= First series of the renminbi =

1948/49 banknote issue by the People's Bank of China

The first series of Renminbi banknotes was introduced during the Chinese Civil War by the newly founded People's Bank of China on December 1, 1948, ten months before the founding of the People's Republic of China itself. It was issued to unify and replace the various currencies of the communist-held territories as well as the currency of the Nationalist government.

This series is also called "Old Currency", which 10,000 yuan is equal to 1 yuan of the 2nd series and later (called "New Currency").

Due to the turbulent political situation at the time, the first series is rather chaotic, with many versions issued for each denomination. The banknotes show a mixture of agricultural and industrial scenes, modes of transportation, and famous sites.

The notes were issued in 12 denominations: ¥1, ¥5, ¥10, ¥20, ¥50, ¥100, ¥200, ¥500, ¥1,000, ¥5,000, ¥10,000 and ¥50,000, with a total of 62 designs. They were officially withdrawn on various dates between April 1, 1955, and May 10, 1955.

Some of these notes have words "Republic of China" on them to show the issuance year in the Republic of China Era. Though the PRC adopted the Common Era to replace the ROC Era in 1949 and have been avoiding using "Republic of China" in any possible circumstance, these notes were issued and used until 1955, when a revaluation of Reminbi took place.
####
_What is needed_. Could you set down, word for word, the part of the passage on the first renminbi series starting with "The notes were" and going on through "May 10, 1955."?

_Given data_.
####
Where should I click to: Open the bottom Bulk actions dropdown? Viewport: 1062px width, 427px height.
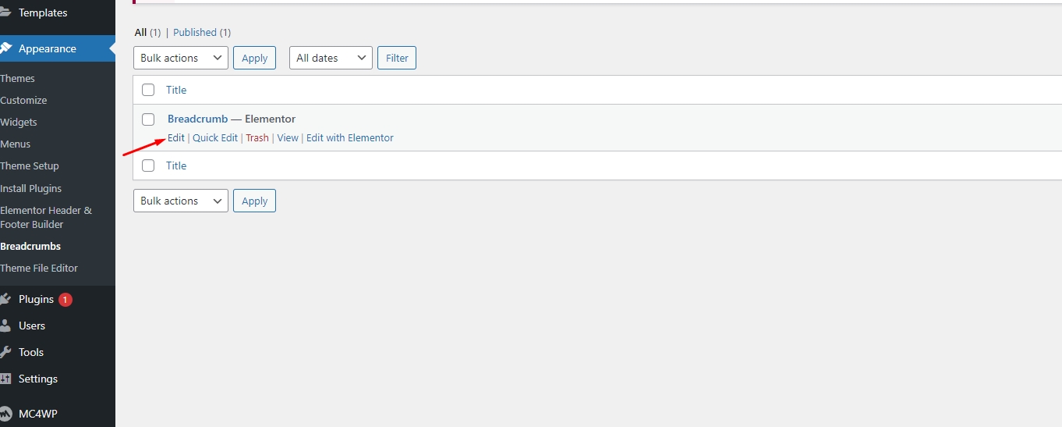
####
_Full answer_.
The notes were issued in 12 denominations: ¥1, ¥5, ¥10, ¥20, ¥50, ¥100, ¥200, ¥500, ¥1,000, ¥5,000, ¥10,000 and ¥50,000, with a total of 62 designs. They were officially withdrawn on various dates between April 1, 1955, and May 10, 1955.